Homesite vs. turnkey at a glance
If you are trying to simplify the decision, it often comes down to a few core priorities.
| Priority | Homesite | Turnkey Estate |
|---|---|---|
| Customization | Highest level of control | Limited to existing design |
| Timing | Longer process | Immediate or near-immediate use |
| Decision-making | More involved | More defined upfront |
| Capital timing | Staged over time | Concentrated at closing |
| Project management | Higher | Lower |
| Legacy compound potential | Strong | Depends on existing home |
The right answer is often less about which option is objectively better and more about what you want ownership to feel like. If your vision centers on long-term stewardship and designing a property around your family’s needs, a homesite may be the better fit. If your priority is simplicity, certainty, and fast access to the lifestyle, a completed estate may be the stronger choice.
A note on inventory and community context
The Colony website references both 274 approved single-family home sites and 286 homesites in current marketing, so it is best not to anchor your decision to one exact lot count without confirming the latest details with the sales team. What is clear from the community website and project page is that this remains a highly limited, actively evolving community with both land and completed-home opportunities.
That is part of what makes the decision so important. You are not just choosing between land and a house. You are choosing how you want to enter one of Park City’s most distinctive ski-access communities and what kind of ownership experience you want from day one.
Which path is right for you?
A homesite is usually the better match if you want to create a legacy property with a highly personal design, flexible guest accommodations, and a layout shaped around the land. A turnkey estate is usually the better match if you want a finished retreat, a more predictable process, and the ability to start using the property without waiting through design and construction.

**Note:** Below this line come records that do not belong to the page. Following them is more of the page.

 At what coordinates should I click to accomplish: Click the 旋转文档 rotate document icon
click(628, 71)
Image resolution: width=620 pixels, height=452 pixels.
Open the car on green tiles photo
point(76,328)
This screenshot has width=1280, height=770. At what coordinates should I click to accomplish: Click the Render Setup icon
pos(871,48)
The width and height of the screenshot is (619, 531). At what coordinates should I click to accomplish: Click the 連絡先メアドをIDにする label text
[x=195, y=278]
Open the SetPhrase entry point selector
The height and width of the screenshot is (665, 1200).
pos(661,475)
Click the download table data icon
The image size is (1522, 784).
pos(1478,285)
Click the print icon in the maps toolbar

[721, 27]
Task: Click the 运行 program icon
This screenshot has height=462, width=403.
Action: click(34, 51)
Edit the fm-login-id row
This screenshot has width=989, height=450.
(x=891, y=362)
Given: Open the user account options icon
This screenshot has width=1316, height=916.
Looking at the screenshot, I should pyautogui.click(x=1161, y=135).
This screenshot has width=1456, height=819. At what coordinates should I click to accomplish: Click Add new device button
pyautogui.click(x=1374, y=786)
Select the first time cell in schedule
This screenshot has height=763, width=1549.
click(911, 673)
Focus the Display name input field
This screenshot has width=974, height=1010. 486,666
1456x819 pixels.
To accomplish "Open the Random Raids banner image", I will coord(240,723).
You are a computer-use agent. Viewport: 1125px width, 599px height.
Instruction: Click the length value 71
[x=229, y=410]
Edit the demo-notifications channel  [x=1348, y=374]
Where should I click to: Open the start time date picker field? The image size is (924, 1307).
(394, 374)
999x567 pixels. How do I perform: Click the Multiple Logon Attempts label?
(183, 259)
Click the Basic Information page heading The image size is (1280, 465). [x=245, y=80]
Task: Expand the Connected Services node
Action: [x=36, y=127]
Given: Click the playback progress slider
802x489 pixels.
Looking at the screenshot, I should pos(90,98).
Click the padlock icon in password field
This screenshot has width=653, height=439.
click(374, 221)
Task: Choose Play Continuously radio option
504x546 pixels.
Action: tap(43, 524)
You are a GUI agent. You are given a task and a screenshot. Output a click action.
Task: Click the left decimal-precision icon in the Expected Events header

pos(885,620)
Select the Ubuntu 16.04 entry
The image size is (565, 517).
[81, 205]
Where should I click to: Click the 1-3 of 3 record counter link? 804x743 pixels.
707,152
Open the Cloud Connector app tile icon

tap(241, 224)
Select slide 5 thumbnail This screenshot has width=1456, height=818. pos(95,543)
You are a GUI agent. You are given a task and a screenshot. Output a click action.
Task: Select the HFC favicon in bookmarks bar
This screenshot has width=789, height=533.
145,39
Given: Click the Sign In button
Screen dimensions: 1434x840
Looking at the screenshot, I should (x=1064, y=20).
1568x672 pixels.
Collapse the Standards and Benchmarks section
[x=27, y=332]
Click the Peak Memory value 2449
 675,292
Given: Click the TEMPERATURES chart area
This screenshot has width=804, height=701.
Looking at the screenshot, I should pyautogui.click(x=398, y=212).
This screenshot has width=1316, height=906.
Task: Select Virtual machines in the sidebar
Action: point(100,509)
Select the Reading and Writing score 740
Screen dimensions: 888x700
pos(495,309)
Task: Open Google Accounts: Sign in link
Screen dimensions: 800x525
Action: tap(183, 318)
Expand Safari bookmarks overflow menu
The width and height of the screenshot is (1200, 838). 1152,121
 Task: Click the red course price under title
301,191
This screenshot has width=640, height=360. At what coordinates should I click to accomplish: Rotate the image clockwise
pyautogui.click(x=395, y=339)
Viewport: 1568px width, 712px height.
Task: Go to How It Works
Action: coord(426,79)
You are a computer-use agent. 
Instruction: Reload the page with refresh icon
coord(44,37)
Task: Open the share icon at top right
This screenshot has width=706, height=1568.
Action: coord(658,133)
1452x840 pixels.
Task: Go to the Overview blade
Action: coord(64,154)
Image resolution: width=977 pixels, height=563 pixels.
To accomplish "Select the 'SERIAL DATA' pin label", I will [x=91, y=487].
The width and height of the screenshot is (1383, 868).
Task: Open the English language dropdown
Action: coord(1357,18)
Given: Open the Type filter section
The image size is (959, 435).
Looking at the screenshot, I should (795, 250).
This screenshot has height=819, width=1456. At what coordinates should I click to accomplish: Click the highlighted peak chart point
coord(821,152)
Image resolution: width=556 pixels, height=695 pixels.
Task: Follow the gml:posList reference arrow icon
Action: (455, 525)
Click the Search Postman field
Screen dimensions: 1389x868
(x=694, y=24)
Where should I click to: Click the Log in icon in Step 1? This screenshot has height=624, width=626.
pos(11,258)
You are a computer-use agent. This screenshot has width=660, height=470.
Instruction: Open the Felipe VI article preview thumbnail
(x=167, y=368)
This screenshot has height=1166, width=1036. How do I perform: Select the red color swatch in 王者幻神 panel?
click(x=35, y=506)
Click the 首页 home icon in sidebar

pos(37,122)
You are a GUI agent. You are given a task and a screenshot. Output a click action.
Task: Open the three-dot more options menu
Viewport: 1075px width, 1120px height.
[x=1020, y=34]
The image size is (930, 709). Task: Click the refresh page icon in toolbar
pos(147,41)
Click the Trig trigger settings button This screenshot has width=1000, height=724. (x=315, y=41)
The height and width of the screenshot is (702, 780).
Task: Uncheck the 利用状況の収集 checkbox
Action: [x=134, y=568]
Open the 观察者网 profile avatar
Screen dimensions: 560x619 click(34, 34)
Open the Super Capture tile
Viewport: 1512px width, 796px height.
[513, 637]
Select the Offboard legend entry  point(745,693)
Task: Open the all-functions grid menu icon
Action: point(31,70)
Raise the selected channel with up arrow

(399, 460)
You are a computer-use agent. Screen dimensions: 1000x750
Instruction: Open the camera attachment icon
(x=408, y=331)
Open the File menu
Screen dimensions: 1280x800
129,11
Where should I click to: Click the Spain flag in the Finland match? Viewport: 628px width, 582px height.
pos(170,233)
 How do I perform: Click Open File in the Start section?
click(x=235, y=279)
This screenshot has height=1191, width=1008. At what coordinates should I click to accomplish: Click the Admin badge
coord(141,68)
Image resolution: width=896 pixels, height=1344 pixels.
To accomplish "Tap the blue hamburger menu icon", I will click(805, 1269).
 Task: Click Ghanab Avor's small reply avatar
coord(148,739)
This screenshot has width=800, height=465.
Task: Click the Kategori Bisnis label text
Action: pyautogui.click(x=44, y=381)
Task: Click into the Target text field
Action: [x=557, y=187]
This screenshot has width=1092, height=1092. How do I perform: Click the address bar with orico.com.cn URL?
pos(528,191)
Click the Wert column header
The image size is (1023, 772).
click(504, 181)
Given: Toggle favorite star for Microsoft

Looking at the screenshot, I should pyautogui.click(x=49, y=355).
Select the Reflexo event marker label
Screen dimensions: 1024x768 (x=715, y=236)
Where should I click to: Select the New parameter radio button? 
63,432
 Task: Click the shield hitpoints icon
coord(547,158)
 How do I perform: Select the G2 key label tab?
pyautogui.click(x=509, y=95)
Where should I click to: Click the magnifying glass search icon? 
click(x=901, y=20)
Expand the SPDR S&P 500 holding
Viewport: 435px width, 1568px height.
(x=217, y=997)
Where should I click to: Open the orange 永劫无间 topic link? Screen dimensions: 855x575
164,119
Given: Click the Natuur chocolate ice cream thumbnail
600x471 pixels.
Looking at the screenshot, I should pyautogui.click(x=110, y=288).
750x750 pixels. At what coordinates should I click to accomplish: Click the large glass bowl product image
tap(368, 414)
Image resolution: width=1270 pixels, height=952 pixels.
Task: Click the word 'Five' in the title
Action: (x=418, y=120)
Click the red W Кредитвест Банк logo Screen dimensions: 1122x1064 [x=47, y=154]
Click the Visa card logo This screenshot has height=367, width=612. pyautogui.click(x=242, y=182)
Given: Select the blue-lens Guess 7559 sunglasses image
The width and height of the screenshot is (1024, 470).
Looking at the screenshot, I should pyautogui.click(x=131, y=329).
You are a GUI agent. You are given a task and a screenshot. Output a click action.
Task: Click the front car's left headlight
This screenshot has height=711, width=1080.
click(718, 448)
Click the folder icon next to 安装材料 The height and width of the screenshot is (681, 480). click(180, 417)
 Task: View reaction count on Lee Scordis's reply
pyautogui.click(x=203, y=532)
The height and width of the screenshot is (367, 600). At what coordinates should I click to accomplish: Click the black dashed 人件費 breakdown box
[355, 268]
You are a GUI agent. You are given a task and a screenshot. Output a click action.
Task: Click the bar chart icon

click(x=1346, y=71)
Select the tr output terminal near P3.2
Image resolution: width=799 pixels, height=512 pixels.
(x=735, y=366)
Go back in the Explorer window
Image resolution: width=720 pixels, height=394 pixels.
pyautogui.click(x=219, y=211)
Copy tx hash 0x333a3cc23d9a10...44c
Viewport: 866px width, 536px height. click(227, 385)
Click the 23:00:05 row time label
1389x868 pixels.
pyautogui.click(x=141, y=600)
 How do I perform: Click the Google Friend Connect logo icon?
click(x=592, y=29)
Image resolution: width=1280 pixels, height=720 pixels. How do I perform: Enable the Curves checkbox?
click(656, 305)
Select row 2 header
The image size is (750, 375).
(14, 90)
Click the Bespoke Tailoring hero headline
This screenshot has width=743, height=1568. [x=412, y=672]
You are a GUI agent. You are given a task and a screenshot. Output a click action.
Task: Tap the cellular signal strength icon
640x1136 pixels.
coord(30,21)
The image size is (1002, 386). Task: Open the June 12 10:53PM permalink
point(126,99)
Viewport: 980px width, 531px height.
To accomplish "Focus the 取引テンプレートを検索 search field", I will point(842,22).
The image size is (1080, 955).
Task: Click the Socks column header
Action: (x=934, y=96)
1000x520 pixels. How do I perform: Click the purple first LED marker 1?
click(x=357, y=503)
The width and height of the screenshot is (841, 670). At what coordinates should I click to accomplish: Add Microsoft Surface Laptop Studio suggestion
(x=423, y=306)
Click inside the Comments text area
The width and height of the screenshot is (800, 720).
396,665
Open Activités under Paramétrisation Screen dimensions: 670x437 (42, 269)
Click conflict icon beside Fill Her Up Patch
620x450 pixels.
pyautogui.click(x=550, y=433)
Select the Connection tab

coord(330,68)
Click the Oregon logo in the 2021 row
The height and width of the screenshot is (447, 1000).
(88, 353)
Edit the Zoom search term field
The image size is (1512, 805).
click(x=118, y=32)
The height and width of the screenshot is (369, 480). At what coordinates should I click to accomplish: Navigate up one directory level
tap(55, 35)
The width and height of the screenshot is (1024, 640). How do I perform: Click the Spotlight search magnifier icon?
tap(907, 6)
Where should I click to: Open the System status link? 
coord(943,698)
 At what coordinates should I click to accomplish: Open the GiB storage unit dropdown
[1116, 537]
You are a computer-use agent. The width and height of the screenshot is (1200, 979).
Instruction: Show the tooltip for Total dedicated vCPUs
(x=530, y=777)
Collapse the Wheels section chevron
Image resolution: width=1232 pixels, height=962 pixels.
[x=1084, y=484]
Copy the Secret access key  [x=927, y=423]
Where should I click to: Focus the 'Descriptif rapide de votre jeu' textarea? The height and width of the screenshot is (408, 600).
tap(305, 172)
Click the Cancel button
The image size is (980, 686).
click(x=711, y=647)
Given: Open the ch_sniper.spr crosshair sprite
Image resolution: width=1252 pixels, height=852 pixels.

In The Colony, both paths are elevated versions of their category. Homesites are fully improved within a mature infrastructure network, and completed estates offer immediate access to a community defined by open space, ski connectivity, and privacy. The best decision depends on whether you are optimizing for design freedom or immediate enjoyment.
If you want discreet guidance on available homesites, completed estates, or opportunities that may not be broadly marketed, the team at The Colony at WPC can help you explore the path that best aligns with your goals.
FAQs
What does a homesite purchase in The Colony include?
- A homesite in The Colony is an improved lot within a master-planned community, with utilities stubbed to the boundary and a designated building envelope of roughly one-half acre, according to the community FAQs.
What is the difference between a homesite and a turnkey estate in The Colony?
- A homesite gives you the ability to design and build a residence, while a turnkey estate is already completed and ready for use, which can shorten your timeline and reduce project management.
Are homesites in The Colony raw land?
- No. The Colony states that infrastructure is complete, with paved roads, underground utilities, and improved lots, so these parcels are not raw land in the typical sense.
Can you build guest accommodations on a homesite in The Colony?
- Yes. The Colony FAQs say owners may build a main residence, a separate guest house, and an accessory building, subject to community rules and review.
Is a turnkey estate in The Colony less expensive to own over time?
- Not necessarily. A turnkey estate may reduce the complexity of getting into the home, but homeowners still need to budget for taxes, insurance, repairs, HOA dues, and other ongoing costs.
Is The Colony a good fit if you want to use the property right away?
- If immediate use is your top priority, a completed estate is generally the stronger option because it avoids the design-review and construction phases required with a homesite purchase.